Es geht uns hier nicht um eine Definition konkreter Migrationswellen und der sie definierenden Charakteristika, oder darum, die Ursachen von Migration genauer zu beleuchten. Unser Anliegen ist es vor allem, den Einfluss zu analysieren, den Migrationen auf kulturelle und gesellschaftliche Veränderungen sowohl in der Aufnahme- als auch in der Herkunftsgesellschaft haben. Mit anderen Worten - in welchen Bereichen führen Migrationen Kulturtransfers und kulturelle Veränderungen herbei? Auf welche Weise, wie häufig und zu welchem Ziel nahmen bzw. nehmen Migrantinnen und Migranten Kontakt zu ihren Herkunftsländern auf? Trugen bzw. tragen sie auch zu einem Kulturtransfer in ihr Herkunftsland bei? Dies sind nur einige Beispielfragen, denen wir im Rahmen der Vortragsreihe nachgehen möchten - wir freuen uns aber auch über Ausbauvorschläge dieses Fragenkatalogs.

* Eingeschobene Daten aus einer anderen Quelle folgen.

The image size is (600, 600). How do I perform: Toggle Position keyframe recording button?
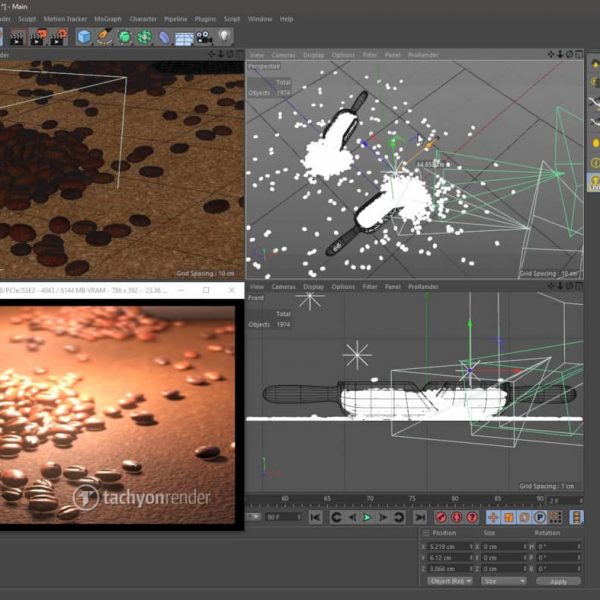(x=493, y=517)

Aus diesem Grunde legen wir auch keine Zäsur für die zu behandelnde Thematik fest, sondern möchten zur Einsendung von Vortragsvorschlägen aus unterschiedlichen Epochen und Disziplinen einladen. Ferner möchten wir auch Wissenschaftlerinnen und Wissenschaftler einladen, die sich mit Re-Migrationen und den Beziehungen unterschiedlicher Gruppen von Migrantinnen und Migranten untereinander befassen.

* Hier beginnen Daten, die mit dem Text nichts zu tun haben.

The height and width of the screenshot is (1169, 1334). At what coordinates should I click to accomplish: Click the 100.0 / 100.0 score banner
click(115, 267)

Bitte senden Sie Ihre Abstracts in deutscher Sprache (ca. 1.500 Zeichen), einen kurzen wissenschaftlichen Lebenslauf sowie Angaben zu Kontakt und Affiliation per Email.

Praktische Informationen:

  • Die Referate werden aus den eingesandten Beiträgen ausgewählt.
  • Die Vortragsreihe ist für den Zeitraum von April 2017 bis März 2018 vorgesehen.
  • Es handelt sich um offene Vorträge, die jeden zweiten Dienstag im Monat um 19.00 Uhr in der Bibliothek des CBH PAN stattfinden.
  • Die Vorträge (ca. 40 Minuten) werden von eingeladenen Fachexpertinnen und -experten kommentiert.
  • Vor der Präsentation sollte ein Abstract von 2-3 Seiten eingereicht werden.
  • Die Vorträge werden in deutscher Sprache gehalten; in begründeten Fällen ist es auch möglich, den Vortrag in englischer Sprache zu halten, wobei ein passives Verständnis des Deutschen vorausgesetzt wird.
  • Eine Unterkunft wird gewährleistet; Reisekosten werden erstattet.